A faithful transcript of all the lines below, with no pictures, is the goal here.

---------- EXERCISE DATA ----------

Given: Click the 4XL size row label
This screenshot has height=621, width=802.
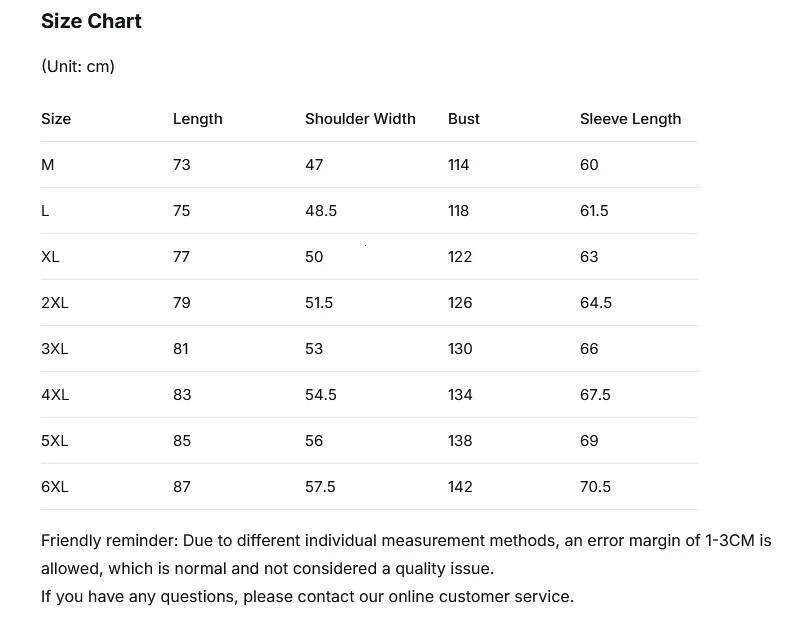Looking at the screenshot, I should [55, 395].
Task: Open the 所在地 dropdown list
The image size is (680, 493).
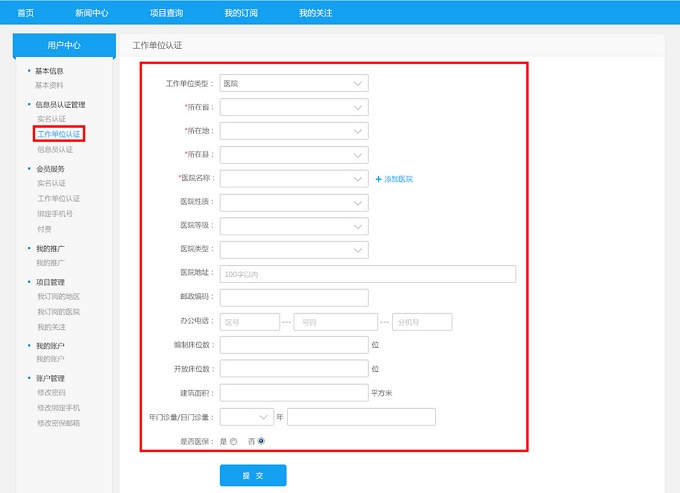Action: coord(293,131)
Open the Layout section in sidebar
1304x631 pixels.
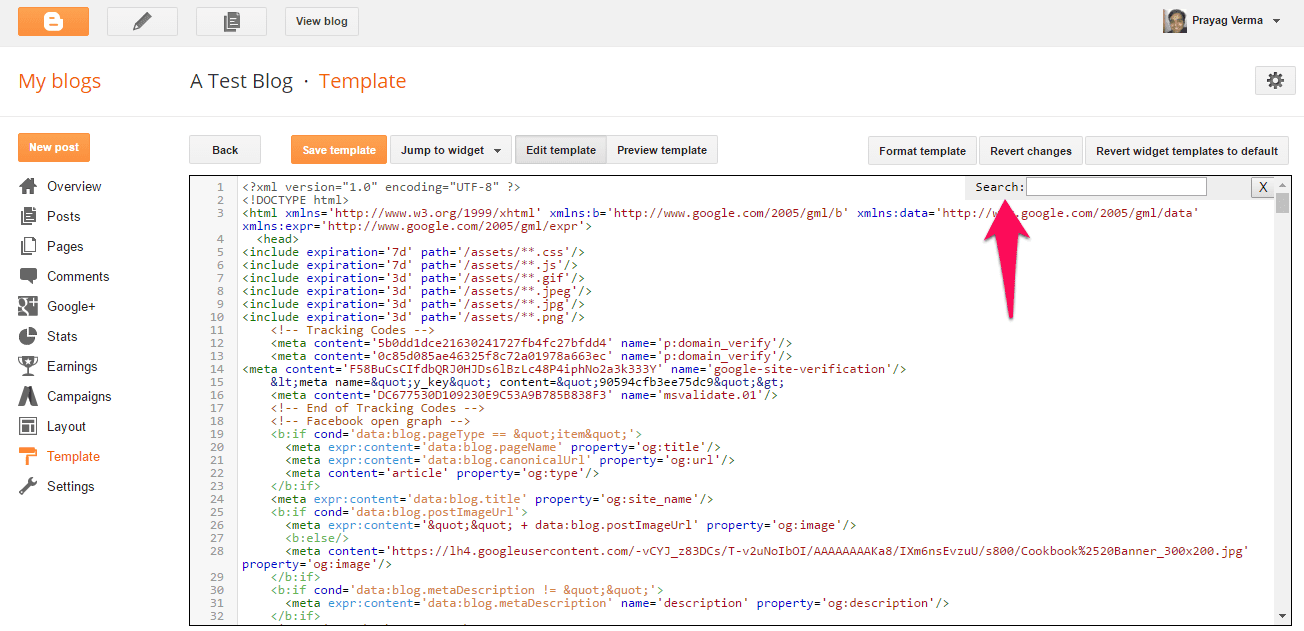point(66,426)
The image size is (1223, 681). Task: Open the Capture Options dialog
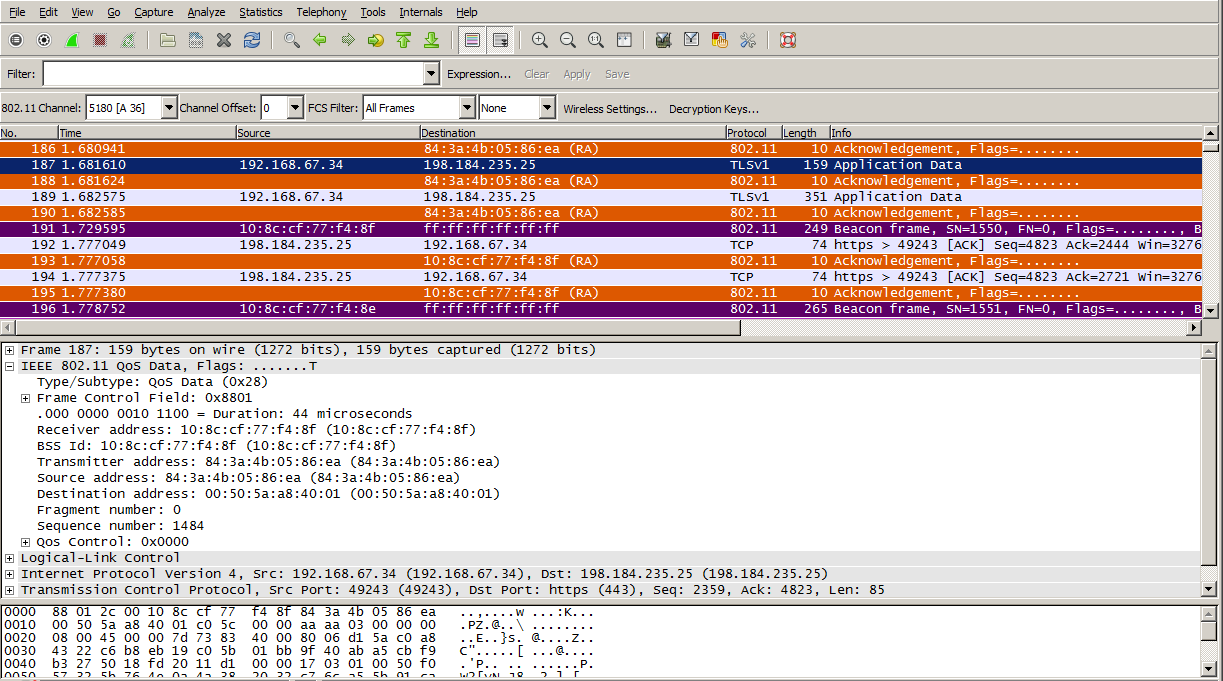coord(44,40)
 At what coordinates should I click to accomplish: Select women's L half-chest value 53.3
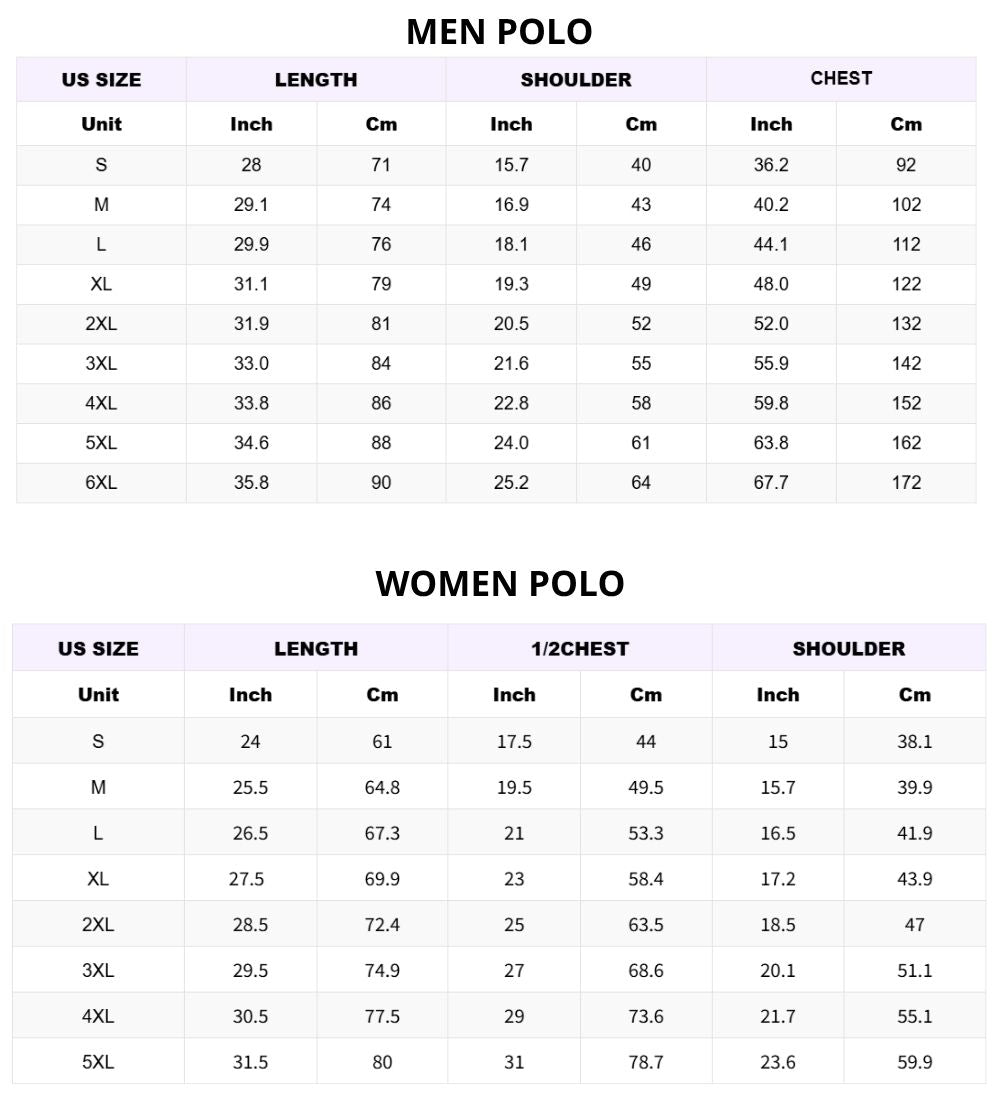tap(646, 833)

----------

**RESULT OF THIS EXERCISE**
Given: Click the 4XL size row label
This screenshot has height=621, width=802.
Looking at the screenshot, I should [55, 395].
Task: Open the 所在地 dropdown list
The image size is (680, 493).
Action: coord(293,131)
Open the Layout section in sidebar
1304x631 pixels.
point(66,426)
The image size is (1223, 681). Task: Open the Capture Options dialog
coord(44,40)
 At what coordinates should I click to accomplish: Select women's L half-chest value 53.3
tap(646, 833)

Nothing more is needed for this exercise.